Wednesday, May 18, 2011

UNESCO Expert Group

The invitation for people to become 'experts' within this programme went out earlier this year. Thirty of us were chosen out of 640 applicants. The website for the programme following the first meeting in Rabat 21st-22nd March 2011 can be found at: http://www.unesco.org/new/en/culture/themes/cultural-diversity/2005-convention/technical-assistance/pool-of-experts/list-of-experts/

The programme is unusual and commendably risky - or at least experimental. Rather than giving money for projects it pays for technical assistance from experts - that's us - to help develop the 'governance' of culture. Perhaps we could also call it the soft infrastructure. Over 70 developing countries can benefit - they have to be 'developing' and to be signatories to the 2005 UNESCO convention on cultural diversity.

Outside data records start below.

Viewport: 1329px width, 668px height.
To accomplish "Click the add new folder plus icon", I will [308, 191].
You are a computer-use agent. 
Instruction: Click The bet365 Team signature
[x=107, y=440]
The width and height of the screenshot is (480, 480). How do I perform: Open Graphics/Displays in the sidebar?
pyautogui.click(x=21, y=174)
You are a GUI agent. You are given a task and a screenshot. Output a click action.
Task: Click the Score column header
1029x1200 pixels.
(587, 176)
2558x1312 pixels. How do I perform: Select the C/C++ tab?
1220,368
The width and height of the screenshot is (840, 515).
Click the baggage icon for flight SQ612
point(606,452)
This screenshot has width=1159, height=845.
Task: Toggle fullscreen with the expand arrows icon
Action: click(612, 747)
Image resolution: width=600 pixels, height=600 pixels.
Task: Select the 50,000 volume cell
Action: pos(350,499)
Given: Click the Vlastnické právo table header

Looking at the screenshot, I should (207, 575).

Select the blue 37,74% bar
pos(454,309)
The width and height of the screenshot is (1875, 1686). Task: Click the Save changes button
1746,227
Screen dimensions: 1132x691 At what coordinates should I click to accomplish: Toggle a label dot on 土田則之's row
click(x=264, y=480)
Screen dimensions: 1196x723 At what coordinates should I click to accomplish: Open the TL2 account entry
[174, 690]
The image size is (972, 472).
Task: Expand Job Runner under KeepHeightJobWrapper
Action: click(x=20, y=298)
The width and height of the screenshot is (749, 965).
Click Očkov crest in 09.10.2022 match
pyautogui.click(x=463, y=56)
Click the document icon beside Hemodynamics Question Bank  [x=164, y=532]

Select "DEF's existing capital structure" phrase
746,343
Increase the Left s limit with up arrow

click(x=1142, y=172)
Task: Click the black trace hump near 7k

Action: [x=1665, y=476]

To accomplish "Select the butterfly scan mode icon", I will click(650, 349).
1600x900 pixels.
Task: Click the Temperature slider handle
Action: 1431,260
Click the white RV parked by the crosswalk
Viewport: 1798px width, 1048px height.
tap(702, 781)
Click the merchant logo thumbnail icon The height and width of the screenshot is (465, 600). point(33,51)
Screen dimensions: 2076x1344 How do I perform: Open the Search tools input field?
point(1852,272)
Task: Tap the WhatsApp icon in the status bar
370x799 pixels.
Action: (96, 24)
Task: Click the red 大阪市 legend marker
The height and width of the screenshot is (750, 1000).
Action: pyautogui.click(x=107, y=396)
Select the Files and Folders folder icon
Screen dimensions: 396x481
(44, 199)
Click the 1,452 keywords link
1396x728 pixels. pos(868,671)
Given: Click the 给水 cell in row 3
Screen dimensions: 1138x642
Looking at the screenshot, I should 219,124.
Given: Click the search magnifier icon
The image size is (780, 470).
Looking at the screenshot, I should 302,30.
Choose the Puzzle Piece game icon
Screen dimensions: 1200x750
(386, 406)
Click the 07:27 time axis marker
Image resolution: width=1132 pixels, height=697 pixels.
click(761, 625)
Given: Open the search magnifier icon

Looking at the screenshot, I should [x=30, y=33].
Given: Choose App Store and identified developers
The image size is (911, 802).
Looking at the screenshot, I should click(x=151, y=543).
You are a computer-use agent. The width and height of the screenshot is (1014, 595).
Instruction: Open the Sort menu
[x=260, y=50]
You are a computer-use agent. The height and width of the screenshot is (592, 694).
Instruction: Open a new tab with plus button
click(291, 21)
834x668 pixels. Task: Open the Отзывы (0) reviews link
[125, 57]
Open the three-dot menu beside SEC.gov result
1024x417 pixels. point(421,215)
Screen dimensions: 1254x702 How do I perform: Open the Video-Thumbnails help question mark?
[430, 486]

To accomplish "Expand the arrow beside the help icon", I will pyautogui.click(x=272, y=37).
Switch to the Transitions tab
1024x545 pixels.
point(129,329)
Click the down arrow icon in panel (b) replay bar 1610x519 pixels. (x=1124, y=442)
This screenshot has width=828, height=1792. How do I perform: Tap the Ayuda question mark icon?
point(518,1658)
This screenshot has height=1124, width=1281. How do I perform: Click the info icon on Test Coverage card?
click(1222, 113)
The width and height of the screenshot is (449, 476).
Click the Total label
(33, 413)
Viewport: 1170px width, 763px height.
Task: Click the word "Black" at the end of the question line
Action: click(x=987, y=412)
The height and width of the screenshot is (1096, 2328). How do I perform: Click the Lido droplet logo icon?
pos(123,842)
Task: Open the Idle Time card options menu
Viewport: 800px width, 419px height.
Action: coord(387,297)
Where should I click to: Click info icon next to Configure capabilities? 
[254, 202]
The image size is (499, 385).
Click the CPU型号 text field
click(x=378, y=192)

Some of the themes that came up (for me at least) at the meeting - apart from the operational technicalities which often cloud the big picture in these programmes - were the relationship of culture to economics, and the limits of the term 'technical' when dealing with cultural governance.

The first concerns how far culture should be presented (perhaps sold!) as part of economic development rather than a 'human rights' development goal in itself. Related to this was the extent to which culture and its impacts could or should be presented in economic impact terms; how far the pragmatic attempt to do this begins to undermine other values which we might give to culture. The wider background to this was how culture and economics sit together; to what extent have these become complementary bed-fellows, or do they retain the friction and the antagonism previously associated with the liberational promise of culture. Things have certainly changed since art and industry were two distinct worlds, far-away from each other. But to my mind the smooth mutual accommodation promoted by many of the proponents of the creative economy risks loosing much that is valuable in culture. Not just that it 'reduces' culture to economics (this is often true) but also that it leaves the idea of 'economy' untouched. 'Economy' and 'economics', rather than being challenged as a historical constructs become absolute terms - like culture - with fixed boundaries and definite meanings. In fact the growing power of this foregrounding of 'the economy' is only too clear in the way culture and economics are not 'mutually accommodating', rather the latter gaining dominance over the former. Adorno might have called this 'reconciliation under duress'.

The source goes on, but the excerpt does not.